Using a variety of guitar voices in performance including traditional, requinto, and bass guitar help greatly expand the sonority, timbral and tonal range of an ensemble. Photo courtesy of Christopher Perez.

Bass or Not to Bass—That Is the Question!

With a larger guitar ensemble (orchestra) try to use Bass or Contra Bass Guitars if possible. Traditional 6-string acoustic bass guitars are very expensive. The Dean, and Ibanez acoustic bass models in full and parlor sizes are good alternatives, much less expensive (around $200-$400) and can used to cover lower voices and bass parts easily.

  • Voicing use:
    • Lower voices are a foundation of any ensemble. For any music ensemble there is the “Pyramid of Sound” system.
    • Typical Quartet FHS part distribution for a 25- to 28-member ensemble:
      • 1st – 5; 2nd – 6/7; 3rd – 6/7; 4th – 6 w/ 3 Bass.
    • Quintet Guitar Orchestra part distribution for a 30- to 37-member ensemble:
      • Requinto – 4 to 8; 1st – 6; 2nd – 6; 3rd – 7; 4th – 7; Bass – 3.

Grading of Guitar Music

There are many states that have a Music Solo/Ensemble and Concert List for Band, Chorus, and Orchestra. For example, Texas has a State Music List that includes Guitar. I have noticed a common form of grading guitar as outlined here:

  • Grading System – Current grading for guitar music is listed from Grade I (beginner) to Grade 8 (accomplished professional)
    • Grade I-II (Beginner level) – Limited playing range; use of simple melodic lines and rhythmic passages; homophonic parts.
    • Grade III-IV (Intermediate level) – Moderate expanded playing range; use of special effects, i.e., harmonics, rasgueado, pizzicato, tambour, ponticello, tasto; more complicated rhythmic passages; more independent music lines and polyphonic parts.
    • Grade V-VI (Advanced level) – More complicated melodic lines and voicings; musical lines independent of one another; difficult rhythmic passages; free use of time and key signatures; longer compositions.
    • Grade VII-VIII (Professional level) – Very difficult melodic lines; uncommon voicing’s and position changes; extended musical lines independent of one another; very difficult rhythmic passages.

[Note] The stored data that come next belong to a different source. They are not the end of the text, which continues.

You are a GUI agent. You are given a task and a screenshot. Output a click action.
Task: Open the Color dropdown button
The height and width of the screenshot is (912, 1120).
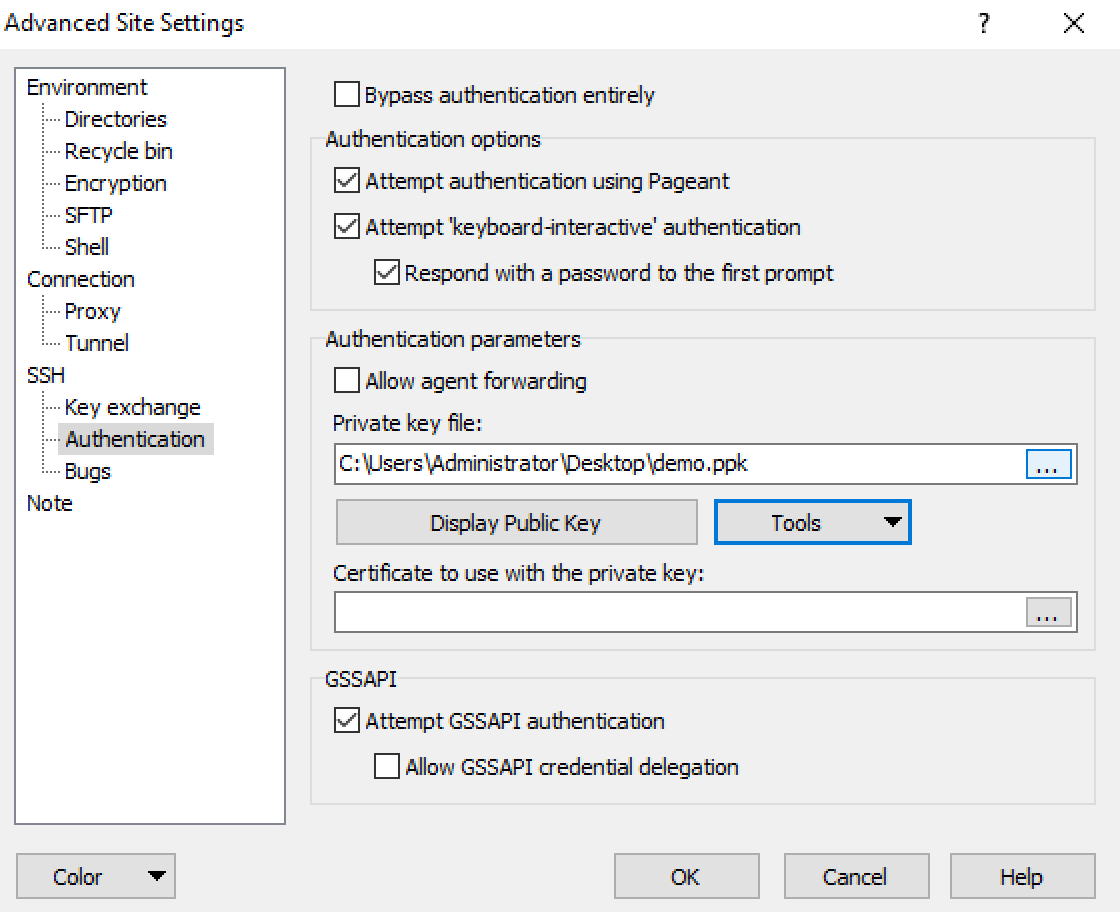point(96,877)
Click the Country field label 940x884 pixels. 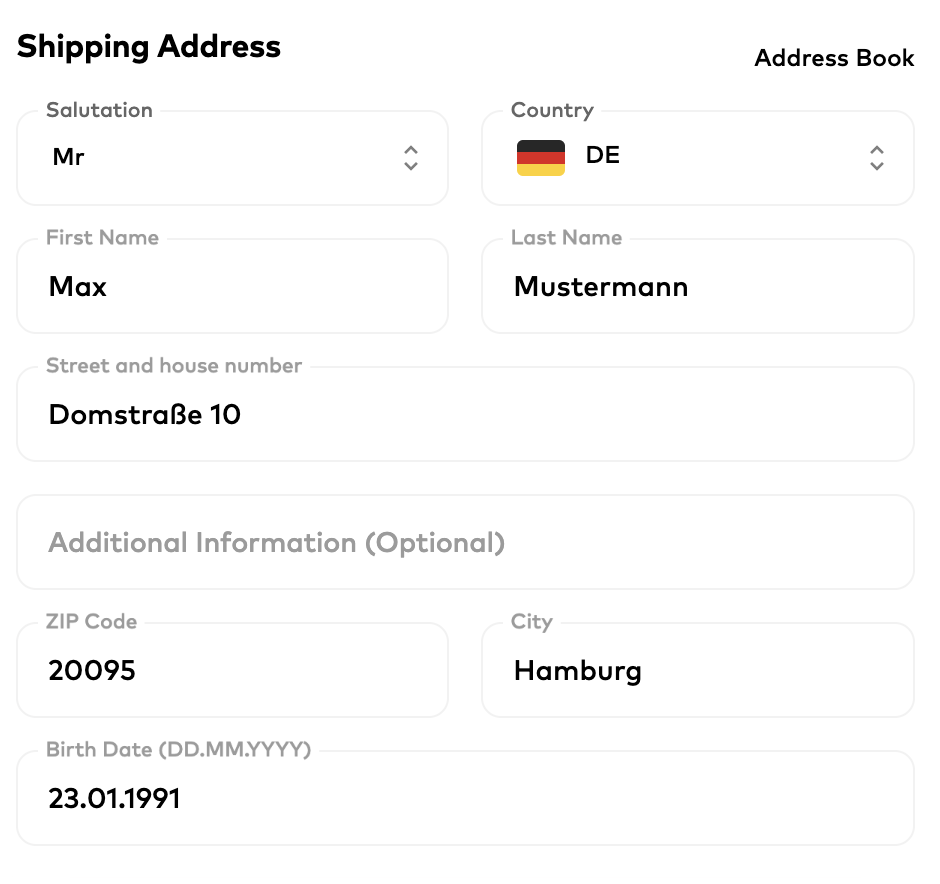pos(552,110)
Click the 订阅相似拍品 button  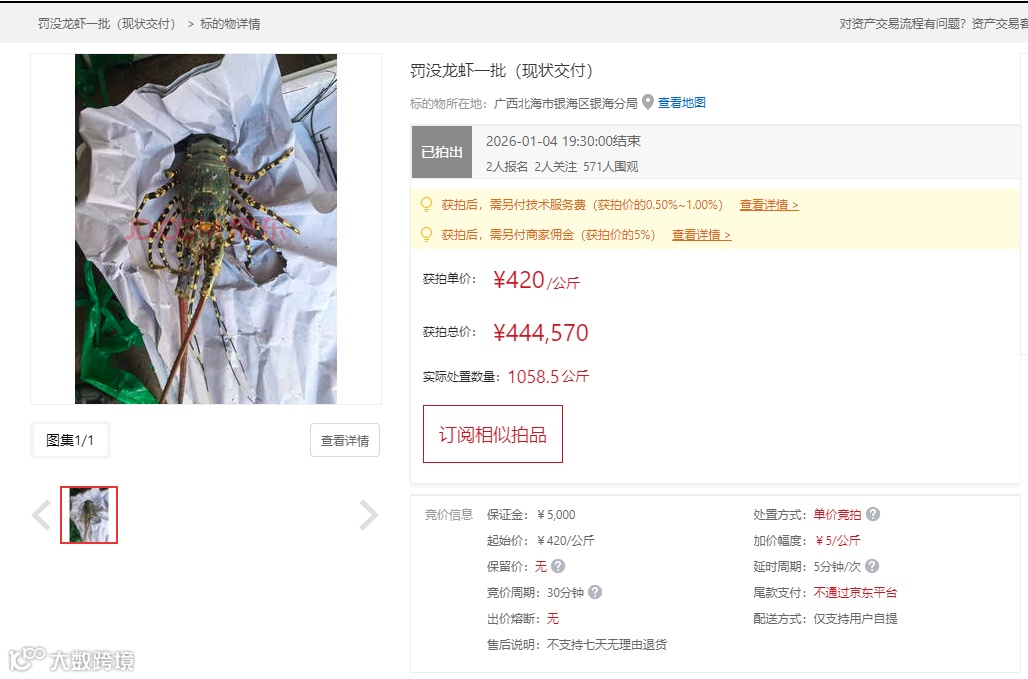[x=493, y=434]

Grade listings are a guide, and most guitar music is sensibly graded.

guitar program

There are thousands of excellent guitar arrangements from all musical time periods available today for solo guitar to full guitar orchestras. Photo courtesy of Christopher Perez.

Free Quality Guitar Music

To help you get started, there are four well-visited websites that offer free arrangements of guitar music. These are arranged well and professionally engraved, making them easy to print and read. I consider these sites as a true gift to the worldwide guitar community.

  • Andrew Forrest is a composer, performer and retired teacher from the United Kingdom. He has a top-notch site that offers scores and parts to well over 300 well-arranged and quality notated music works. A great range of music was composed or transcribed for guitars and other instruments. It encompasses a wide range of styles and levels including solos to guitar ensembles for schools, amateur groups, and for more advanced performers.
  • Derek Hasted is from the United Kingdom and directs the Hampshire Guitar Orchestra. Derek offers 20 free works for Guitar Ensembles from duet to quartet. More are available from the website for purchase. I have used several of his holiday tunes for many performances.
  • Jürg Hochweber lives in Sweden and is a composer of Guitar Works. He offers over 100 free downloads of graded solos from beginner to advanced level for non-commercial use and for teaching.
  • Eythor Thorlaksson and his son, Sveinn Eythorsson, are from Iceland. There is a catalog on their site that gives a full listing of the 8 Methods, 17 Studies, 9 Collections, 131 Solos, 32 Duos, 35 Trios, and 17 Quartets. They have a very comprehensive offering of music from beginner to advanced players and ensembles.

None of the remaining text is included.